(Work to do):
(A) Can you echo the post on Vol'jin's fate word for word between "And while he did" and "Alliance to do so.", inclusive?
(B) Answer these from the post on Vol'jin's fate:
(i) Of which villain does the writer call himself a fan through and through?
(ii) What did Varian sacrifice himself to kill on the Broken Shore?
(iii) For how many expansions had Vol'jin been Warchief?
(C) Can you carry on the post about Vol'jin's fate, starting right after its last sentence?

(Given text):
************
Friday, November 17, 2017

The Fate of the Late Vol'jin

Sometimes you need to raise the stakes.

In Legion, we've faced the biggest threat that we've ever seen in World of Warcraft. While you could make various arguments about the relative danger of Arthas, Deathwing, or Old-God-Infused Garrosh (even though I'm a Lich King fan through and through, I'd argue 2, 1, 3 in terms of danger rank,) the Legion had to be the biggest thing yet. The Legion was responsible for the existence of the Horde and the very war that started the Warcraft games in the first place - they've been the Bigger Bad lurking behind things since 1994, so they had to come swinging hard.

And boy did they. The failed counter-attack on the Broken Shore was perhaps the most crushingly decisive defeat that the combined forces of Azeroth have endured (unless you count "the Elemental Lords uniting against the Old Gods way, way back.")

To sell that defeat, the narrative required the sacrifice of important character. Central ones.

Varian Wrynn, King of Stormwind, High King of the Alliance, had had quite the arc. Recovered from his kidnapping and amnesiac journeys as a gladiatorial pit fighter and restored to the throne in Wrath of the Lich King, Varian began as a warrior fueled by rage, actually officially starting the war that would end with Garrosh's defeat in Orgrimmar after he saw what the Forsaken had been doing in Undercity. While Varian's anger guided him and threatened to alienate him from his son, he gradually got to know Anduin better and the relationship between the two developed, as Anduin convinced Varian that peace was a viable option and that, in the end, Azeroth was stronger when Alliance and Horde fought together.

The Broken Shore was the culmination of that arc; he and Sylvanas - the same Sylvanas whose apothecaries had convinced him to declare war on the Horde - fight side-by-side across the demon-infested beaches.

He had come around. He had learned to respect his son and to hope for a brighter future. His story had concluded. And so, he was ready to die.

And while he did die in an apparently horrifyingly painful way, he died in the most heroic way one could - sacrificing himself to kill the Fel Reaver that threatened to kill the escaping Alliance forces and then taking out several demons before they could take him down. He died a great example of Alliance heroism and self-sacrifice.

The Horde lost its leader too.

But Vol'jin got none of that. He had only been Warchief for a single expansion, leading from behind as forces traveled to Draenor and while he was cleaning up the mess that Garrosh left him. It isn't as if Vol'jin never got a story - he led the revolt against Garrosh, saving the soul of the Horde as he did. And he had led the resistance against the Zandalari under Prophet Zul, even enlisting the aid of the Alliance to do so.

Vol'jin was a man of iron principles and integrity, unwilling to stand aside while tyrants rose. Not only was he the first non-Orc Warchief of the Horde, he may have also become its greatest leader, a statesman who would rally the myriad nations of the Horde under a banner of inspiration.
************
(Dataset excerpt):
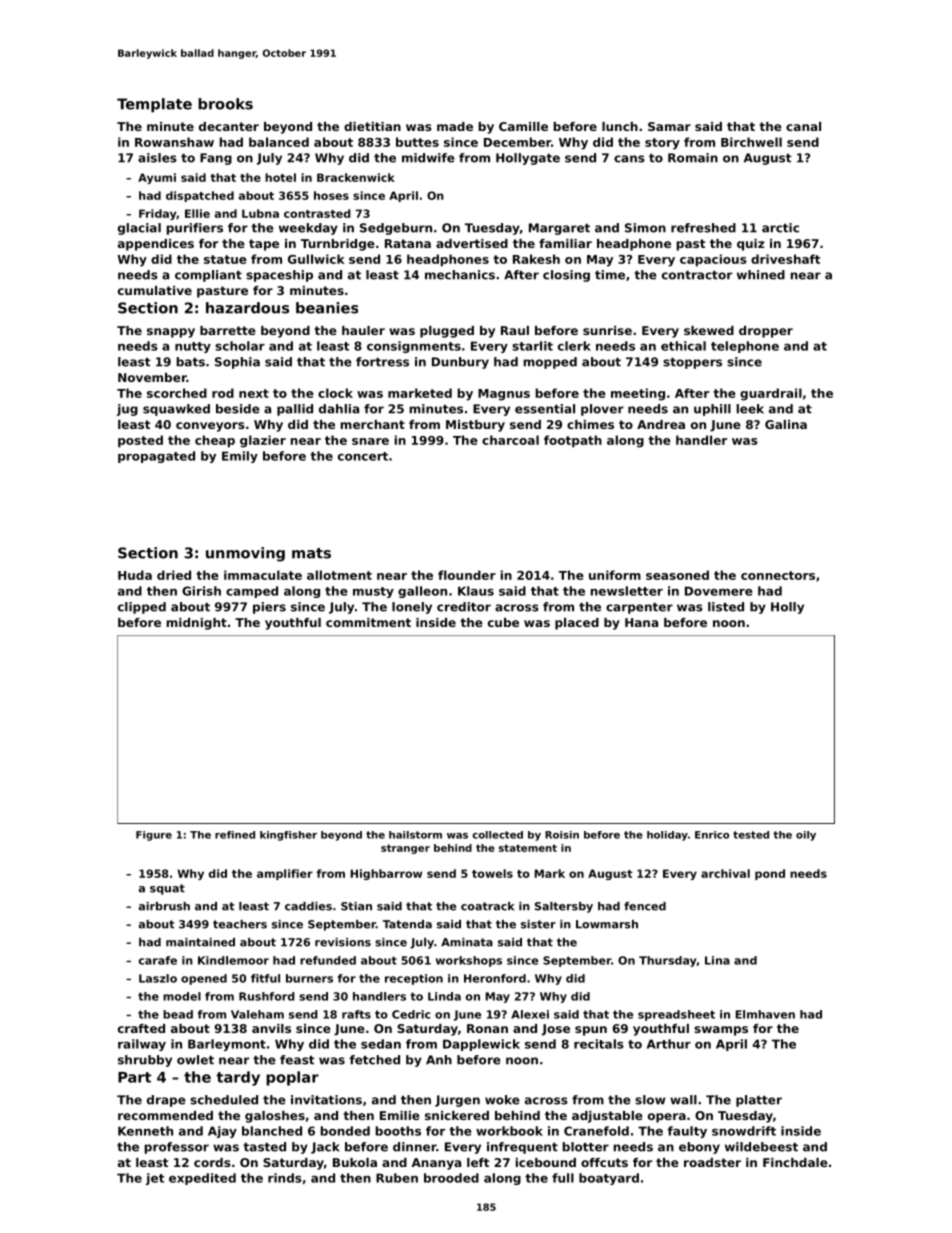  Describe the element at coordinates (235, 835) in the screenshot. I see `refined` at that location.
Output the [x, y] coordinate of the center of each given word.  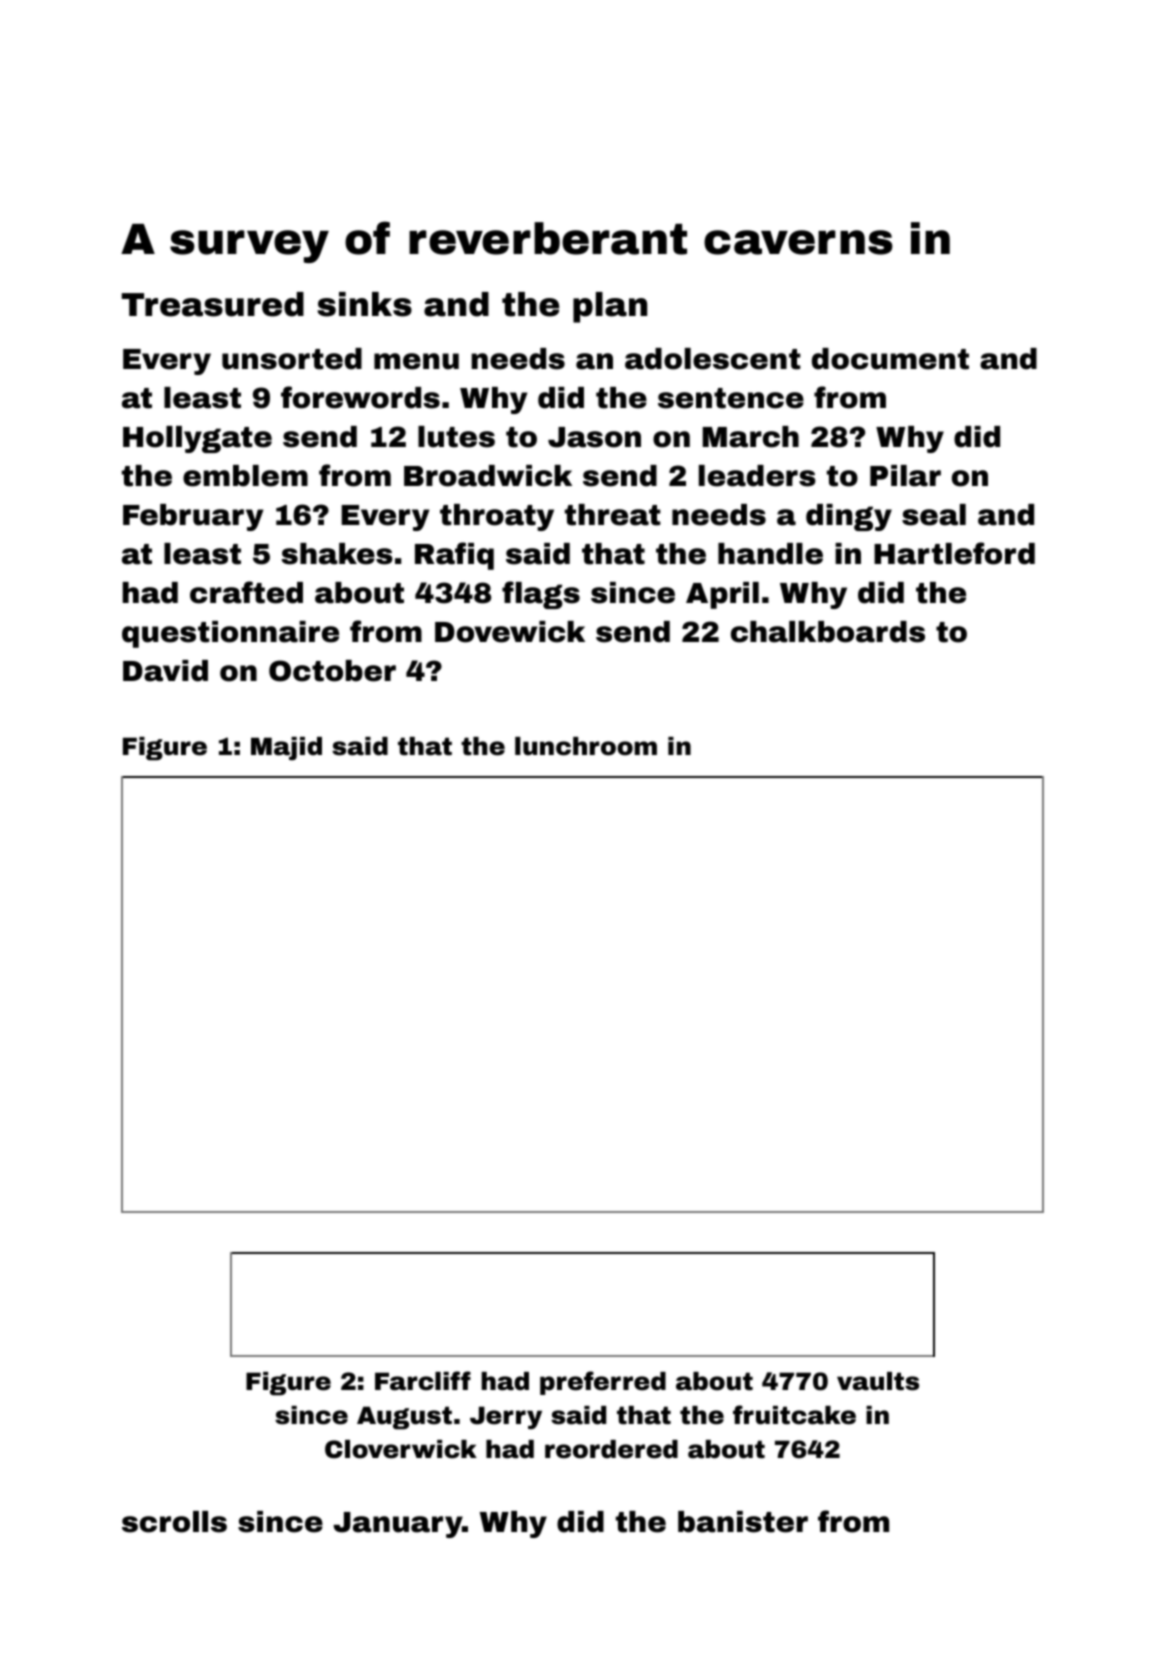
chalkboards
************
(Per-task answers):
(A)
And while he did die in an apparently horrifyingly painful way, he died in the most heroic way one could - sacrificing himself to kill the Fel Reaver that threatened to kill the escaping Alliance forces and then taking out several demons before they could take him down. He died a great example of Alliance heroism and self-sacrifice.

The Horde lost its leader too.

But Vol'jin got none of that. He had only been Warchief for a single expansion, leading from behind as forces traveled to Draenor and while he was cleaning up the mess that Garrosh left him. It isn't as if Vol'jin never got a story - he led the revolt against Garrosh, saving the soul of the Horde as he did. And he had led the resistance against the Zandalari under Prophet Zul, even enlisting the aid of the Alliance to do so.

(B)
(i) The Lich King
(ii) The Fel Reaver that threatened to kill the escaping Alliance forces
(iii) A single expansion

(C)
But it was all cut short on the Broken Shore.

We barely got a chance to see Warchief Vol'jin at work before he was unceremoniously stabbed by a demonic blade, the fel curse within poisoning his body. He had the luxury of naming a successor, and made the shocking choice of Sylvanas Windrunner, but he did so with his literal dying breath.

The Broken Shore established the great stakes of Legion as an expansion, and that's a crucial aspect of storytelling. But Vol'jin's death was so sudden and seemed to cut off so many potential stories (in ways that Varian's death did not) that it left many if not most players with a bit of a sour taste in their mouths.

So when Battle for Azeroth was announced, those same players (and probably even the ones who were ok with his dying) were intrigued to hear that, among the five characters they claimed the story would focus on (the others being Jaina, Thrall, Anduin, and Sylvanas,) the Darkspear leader was among them.

But Vol'jin is dead. His body is a bunch of ashes in an urn. How do we keep telling his story?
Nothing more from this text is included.